## Document extract:
* begin *
Skip to content

Instantly share code, notes, and snippets.

@njsmith
Last active October 27, 2024 09:49
Show Gist options
  • Save njsmith/78f68204c5d969f8c8bc645ef77d4a8f to your computer and use it in GitHub Desktop.
Save njsmith/78f68204c5d969f8c8bc645ef77d4a8f to your computer and use it in GitHub Desktop.

Comparison of configuration file languages

We need to PEPify a static format for writing down bootstrap information in Python source trees. The initial target is a list of PEP 508 package requirement strings. It's possible that in the future we might want to add more features like a build system backend specification (as in PEPs 516, 517), or an extension namespace feature to allow third-party developer tools (flit, pytest, coverage, flake8, etc.) to consolidate their configuration in this file in a systematic way without bumping into each other.

This file will be a central part of the Python package developer user experience, and since its role is to provide bootstrap information it will be rather difficult to change our minds about its format later. (The goal is that you can change what build system you use by editing the bootstrap file... but you can't change what bootstrap file you use by editing the bootstrap file.)
* end *
## Written problem 1:
Why does the configuration-file comparison say it will be hard to change the bootstrap file's format later? Answer in one to three sentences.
The configuration-file comparison and the listing are unrelated to each other.

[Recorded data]
* begin *
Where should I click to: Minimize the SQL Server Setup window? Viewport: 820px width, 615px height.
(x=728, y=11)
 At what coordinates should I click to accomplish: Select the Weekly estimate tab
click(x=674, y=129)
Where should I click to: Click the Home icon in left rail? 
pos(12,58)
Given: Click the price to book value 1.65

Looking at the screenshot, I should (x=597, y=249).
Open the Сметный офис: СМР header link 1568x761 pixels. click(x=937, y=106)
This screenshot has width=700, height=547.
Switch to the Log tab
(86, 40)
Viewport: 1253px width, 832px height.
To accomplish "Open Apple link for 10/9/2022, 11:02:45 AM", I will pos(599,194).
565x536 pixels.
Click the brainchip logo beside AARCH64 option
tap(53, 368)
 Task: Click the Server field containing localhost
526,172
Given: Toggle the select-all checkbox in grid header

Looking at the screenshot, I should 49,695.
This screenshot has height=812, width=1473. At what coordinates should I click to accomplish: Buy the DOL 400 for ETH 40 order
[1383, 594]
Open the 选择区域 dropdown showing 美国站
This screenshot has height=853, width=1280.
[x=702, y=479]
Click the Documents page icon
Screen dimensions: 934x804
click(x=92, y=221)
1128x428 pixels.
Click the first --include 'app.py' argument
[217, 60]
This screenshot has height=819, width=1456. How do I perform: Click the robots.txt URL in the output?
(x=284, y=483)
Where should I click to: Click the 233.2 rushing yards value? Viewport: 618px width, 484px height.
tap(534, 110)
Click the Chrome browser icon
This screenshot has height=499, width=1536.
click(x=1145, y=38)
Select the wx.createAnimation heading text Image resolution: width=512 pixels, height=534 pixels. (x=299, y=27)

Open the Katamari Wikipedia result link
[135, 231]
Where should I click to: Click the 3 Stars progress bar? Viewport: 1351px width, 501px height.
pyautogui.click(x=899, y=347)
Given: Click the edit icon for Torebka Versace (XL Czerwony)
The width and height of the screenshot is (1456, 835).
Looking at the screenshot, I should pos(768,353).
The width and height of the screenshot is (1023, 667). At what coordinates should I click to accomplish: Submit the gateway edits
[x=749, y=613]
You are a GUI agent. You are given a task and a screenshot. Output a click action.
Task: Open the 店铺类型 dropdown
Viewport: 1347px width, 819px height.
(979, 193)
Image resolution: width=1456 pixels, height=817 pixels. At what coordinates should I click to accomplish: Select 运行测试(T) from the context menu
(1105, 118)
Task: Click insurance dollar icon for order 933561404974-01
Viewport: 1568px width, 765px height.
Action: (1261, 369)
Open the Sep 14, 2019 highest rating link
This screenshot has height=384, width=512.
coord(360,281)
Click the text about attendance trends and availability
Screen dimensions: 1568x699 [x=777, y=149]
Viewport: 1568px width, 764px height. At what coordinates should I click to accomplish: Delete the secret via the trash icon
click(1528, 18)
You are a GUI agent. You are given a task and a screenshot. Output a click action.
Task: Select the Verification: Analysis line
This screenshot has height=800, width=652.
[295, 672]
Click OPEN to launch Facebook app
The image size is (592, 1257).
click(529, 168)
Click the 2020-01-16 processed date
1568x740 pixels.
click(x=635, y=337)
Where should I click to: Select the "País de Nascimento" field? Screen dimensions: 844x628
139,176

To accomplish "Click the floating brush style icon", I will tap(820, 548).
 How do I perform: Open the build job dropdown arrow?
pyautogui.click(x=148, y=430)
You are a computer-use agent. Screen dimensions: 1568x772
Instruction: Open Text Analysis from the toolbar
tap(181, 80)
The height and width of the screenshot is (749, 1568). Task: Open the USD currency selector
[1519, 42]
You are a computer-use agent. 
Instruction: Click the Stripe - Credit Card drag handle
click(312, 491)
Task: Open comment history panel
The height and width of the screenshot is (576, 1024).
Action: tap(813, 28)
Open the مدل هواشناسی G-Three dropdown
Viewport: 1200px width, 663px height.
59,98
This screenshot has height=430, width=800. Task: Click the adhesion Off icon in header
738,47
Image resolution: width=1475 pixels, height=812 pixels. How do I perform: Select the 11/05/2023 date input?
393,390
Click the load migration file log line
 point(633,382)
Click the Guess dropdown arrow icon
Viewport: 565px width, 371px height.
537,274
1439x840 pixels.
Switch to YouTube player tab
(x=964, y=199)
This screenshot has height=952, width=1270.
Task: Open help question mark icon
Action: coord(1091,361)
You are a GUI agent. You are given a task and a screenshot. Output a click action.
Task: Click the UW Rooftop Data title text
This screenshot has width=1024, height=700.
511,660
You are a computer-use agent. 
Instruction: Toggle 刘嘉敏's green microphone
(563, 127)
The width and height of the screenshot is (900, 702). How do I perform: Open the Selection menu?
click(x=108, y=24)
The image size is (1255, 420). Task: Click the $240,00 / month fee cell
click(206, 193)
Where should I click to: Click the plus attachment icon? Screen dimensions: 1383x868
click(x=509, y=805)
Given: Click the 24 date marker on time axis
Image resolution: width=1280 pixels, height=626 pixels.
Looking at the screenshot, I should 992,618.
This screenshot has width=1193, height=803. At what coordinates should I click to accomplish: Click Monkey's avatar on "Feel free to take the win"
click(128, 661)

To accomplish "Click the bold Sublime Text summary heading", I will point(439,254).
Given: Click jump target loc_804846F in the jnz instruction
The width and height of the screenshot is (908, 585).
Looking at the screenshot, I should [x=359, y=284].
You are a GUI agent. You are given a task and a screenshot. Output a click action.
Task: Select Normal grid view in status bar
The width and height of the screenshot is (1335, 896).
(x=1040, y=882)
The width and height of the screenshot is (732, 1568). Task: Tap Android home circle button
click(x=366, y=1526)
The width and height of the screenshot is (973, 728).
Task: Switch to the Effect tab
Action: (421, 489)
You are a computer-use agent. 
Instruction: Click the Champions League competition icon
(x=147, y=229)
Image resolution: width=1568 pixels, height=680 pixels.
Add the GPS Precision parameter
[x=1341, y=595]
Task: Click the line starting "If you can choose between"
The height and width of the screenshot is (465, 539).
* end *
## Written problem 2:
Which lines of the listing contain the word "Where"? Return each of them in full.

## Exercise output 1:
The file's role is to provide bootstrap information, so you can switch build systems by editing it but cannot switch to a different bootstrap file by editing that same file.

## Exercise output 2:
Where should I click to: Minimize the SQL Server Setup window? Viewport: 820px width, 615px height.
Where should I click to: Click the Home icon in left rail? 
Where should I click to: Click the 233.2 rushing yards value? Viewport: 618px width, 484px height.
Where should I click to: Click the 3 Stars progress bar? Viewport: 1351px width, 501px height.
Where should I click to: Select the "País de Nascimento" field? Screen dimensions: 844x628
Where should I click to: Click the plus attachment icon? Screen dimensions: 1383x868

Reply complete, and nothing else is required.